Students have asked the following questions thousands of times, so, it seems prudent to post the answers here. You can download these PDF files to your computer and then print them out or read them using the free program Adobe Acrobat. If you don't have a copy of Adobe Acrobat, you can download it here, for free.

Where can I contact the teacher?

A: e-mail: kwheeler@cn.edu is the best route if I'm not in my office. Other contact information can be found on the homepage.

What exactly is the breaking point between an "B-/C+" and a "C+"? How many points is that?

A: If you are in a 100 or 200 level course, click here for a chart.
If you are in a 300 or 400 level course, click here for a chart.

What qualities separate an "A" from a "B," "C," or "D"?

A: Here are two general guidelines. Be sure to pick the right one for your class!

Lower Division English Courses (100 & 200 level)
Upper Division English Courses (300 & 400 level)

Do you have any weird pet peeves as a teacher?

A: I am on a personal crusade to eliminate passive voice. You can learn more about what it is and how to avoid it here. Another quick way to annoy your teacher is to turn in essays that have not been stapled or paper-clipped together or to turn in an essay lacking the proper header and pagination.
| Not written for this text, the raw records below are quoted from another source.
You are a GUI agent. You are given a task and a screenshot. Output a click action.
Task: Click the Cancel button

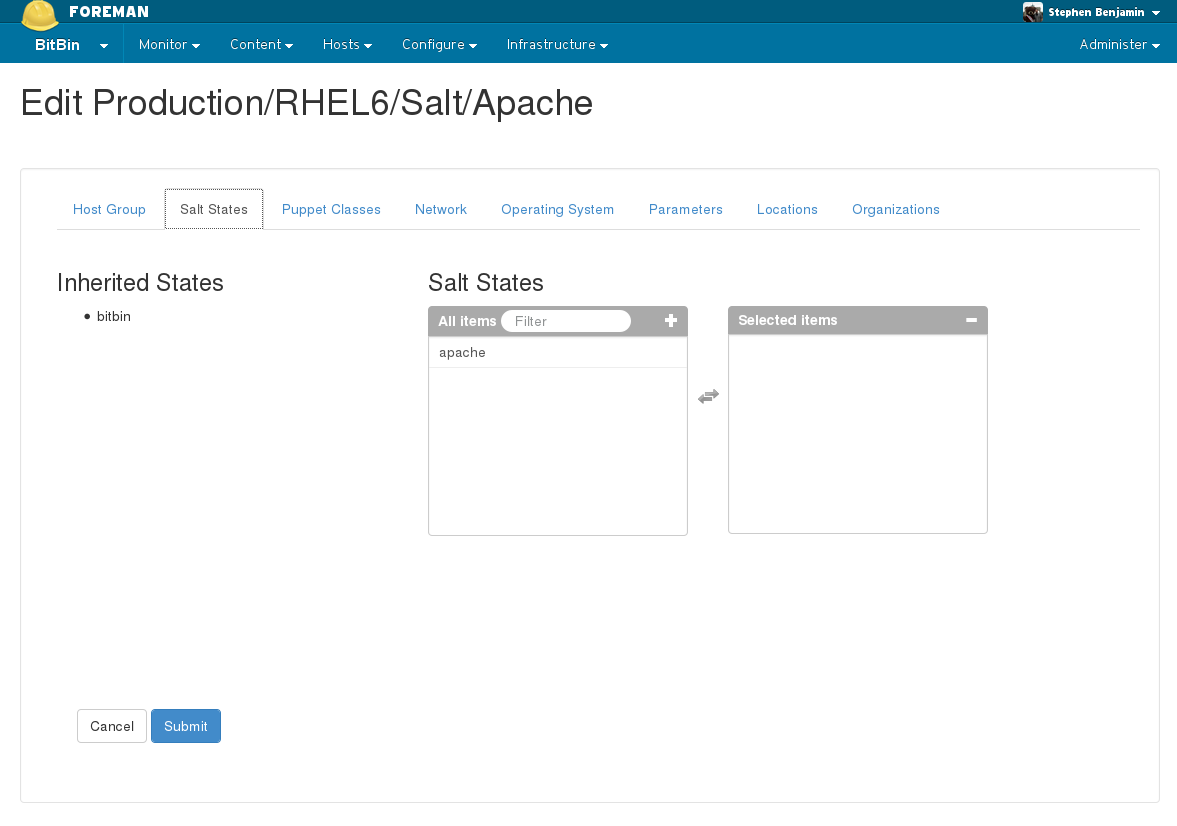pyautogui.click(x=112, y=727)
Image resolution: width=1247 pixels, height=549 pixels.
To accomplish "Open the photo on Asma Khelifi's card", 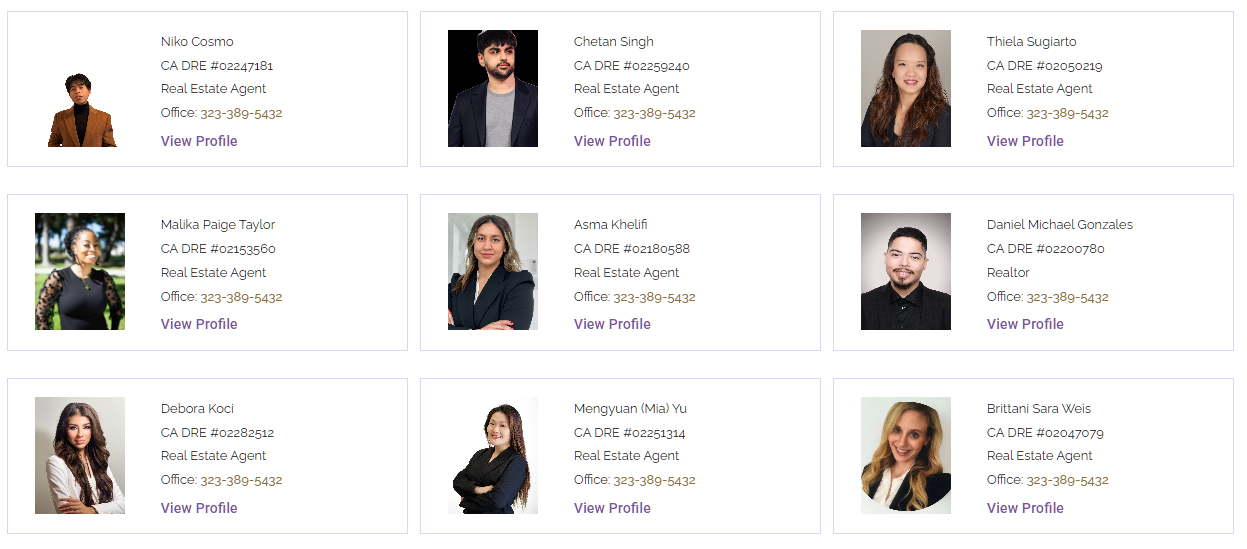I will click(x=493, y=272).
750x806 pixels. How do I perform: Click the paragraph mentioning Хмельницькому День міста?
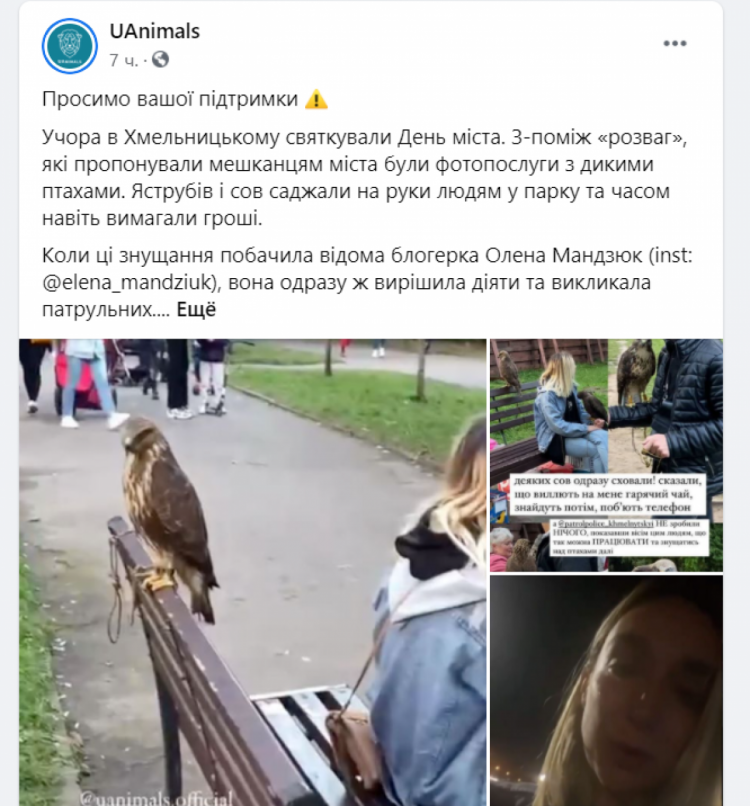(x=364, y=177)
Finally, if I return a paper to you, after having spent half an hour writing comments on it, you will displease me if you throw it away before my eyes after only glancing at the grade. For a general discussion of academic etiquette, click here.

What is plagiarism and what happens if I plagiarize?

A: Click here to download information about plagiarism, or read about it at this webpage.

What are these grammatical abbreviations and proofreading marks in the margins of this paper you returned to me? What do they mean?

A: Click here to download a PDF file that provides a key to these abbreviations. It will not be very legible on a computer screen, but if you print it out, it will be quite legible. If you cannot read my handwriting, ask me to translate it for you.

Can I turn in my assignment to you late?

A: No.

Pretty please? I have a really good reason.

A: No.

Okay. Can I turn the assignment in early?

A: Yes. I will personally kiss and bless early papers.

What do I need to know if I have scheduled an appointment with the teacher?

A: Click here to download a conference guide. It explains how to make the most of an appointment.

What advice or survival tips would you give your students so that they will do well in your class?

A: Click here for survival tips.

What's that faint accent you sometimes have?

A: Texan/Oklahoman.

What kind of a name is Kip?

A: Welsh (from Middle Welsh "Kipp").

Are you willing to write letters of recommendation for students?

A: If time is available, I am often willing to write letters of recommendation for students. Two warnings! First, I will write what I honestly think are the strengths and weaknesses of the students, which means lackluster students may get lackluster reviews, while excellent students garner higher accolades. Second, you must allow me sufficient warning. The more time I have to write, the more thoughtful and specific your letter of recommendation will be. I will not write a letter of recommendation for a scholarship or program of study if it must be rushed to the mail within a couple of days. Finally, if you want me to write a letter for you, you should read this material on the PDF file first.

I am thinking about going to graduate school, or maybe even becoming a college professor of English. Do you have any advice about this?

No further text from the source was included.